Video footage from the legal depositions of young, white former staffers working for the Trump administration’s now-disbanded Department of Government Efficiency has gone viral.
The staffers, both political appointees in their 20s, worked on behalf of then-White House senior advisor, billionaire Tesla owner Elon Musk, to eliminate so-called “waste and fraud” in government spending. Much of their work focused on executing President Donald Trump‘s anti-DEI executive orders by flagging and eliminating funding associated with DEI, communities of color and the LGBTQ+ community.
However, both ex-DOGE staffers, Justin Fox and Nate Cavanaugh, admit to relying on AI like ChatGPT and their own judgement to identify funding elimination targets despite having no expertise or experience in making such judgement calls. The two young political appointees flagged grants that used keywords like “BIPOC,” “Tribal,” “homosexual” and “LGBTQ,” but did not flag “white.”
As the New York Times reports, the depositions come from a federal case actively being litigated in which groups impacted by the indiscriminate cuts accuse the Trump administration of violating their First Amendment and equal protection rights. The groups’ publication of the depositions of Fox and Cavanaugh resulted in public outrage.
When asked what his understanding of what “DEI” was (which stands for diversity, equity and inclusion), Fox was unable to provide an answer, despite being responsible with determining whether funding for organizations from the National Endowment for the Humanities were to continue or be terminated.
“I don’t remember it off the top of my head…my understanding was exactly what was written in the [executive order],” said Fox, who was tasked with identifying projects that would be disqualified for federal funding.

Cavanaugh told lawyers that he and Fox would rely on their own “personal judgment call” when determining whether a program or contract was in compliance with Trump’s broad anti-DEI directives. When asked if any history of “scholarly peer review,” Cavanaugh said he did not. When asked if he thought it was appropriate for 20-something year-olds with no experience to be making such decisions, the former Trump staffer said he did not think it was inappropriate.
“I think a person can have enough judgment from reading books and being well informed outside of traditional experience to make judgment calls about obvious things like a grant that literally lists DEI in its description to know whether it violates an executive order. I don’t think you need to have a scholarly peer review background to do that,” said Cavanaugh.
When a lawyer followed up to ask Cavanaugh what books he has read to inform him on how to determine grant making decisions, he replied, “I did not read a book on how to discern whether a grant includes DEI or not. I read the actual description of the actual grant.”
Civil rights attorney Ben Crump rebuked the Trump administration’s decision to put young, inexperienced staffers in charge of determining what was critical funding for organizations, namely nonprofits.
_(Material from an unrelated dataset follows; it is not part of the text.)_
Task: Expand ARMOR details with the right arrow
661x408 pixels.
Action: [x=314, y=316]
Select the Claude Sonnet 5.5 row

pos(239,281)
“A DOGE staffer tasked with flagging grants for “DEI” struggled to define the term during a deposition, after documents reportedly revealed that DOGE staff canceled 97% of National Endowment for the Humanities grants in just 22 days. This is incredibly disturbing. WHY are decisions affecting education and culture being made without what appears to be a full understanding of DEI?!” Crump wrote on Threads.
“DOGE was a welfare program. Recent depositions reveal how deeply unqualified these taxpayer-funded employees who wreaked havoc for people in true need of federal funding assistance were,” said Janai Nelson, director-counsel at the NAACP Legal Defense Fund. “Don’t ever let them tell you it’s about ‘merit’ when this type of rank incompetence and bigotry is rewarded with a paycheck funded by yours.”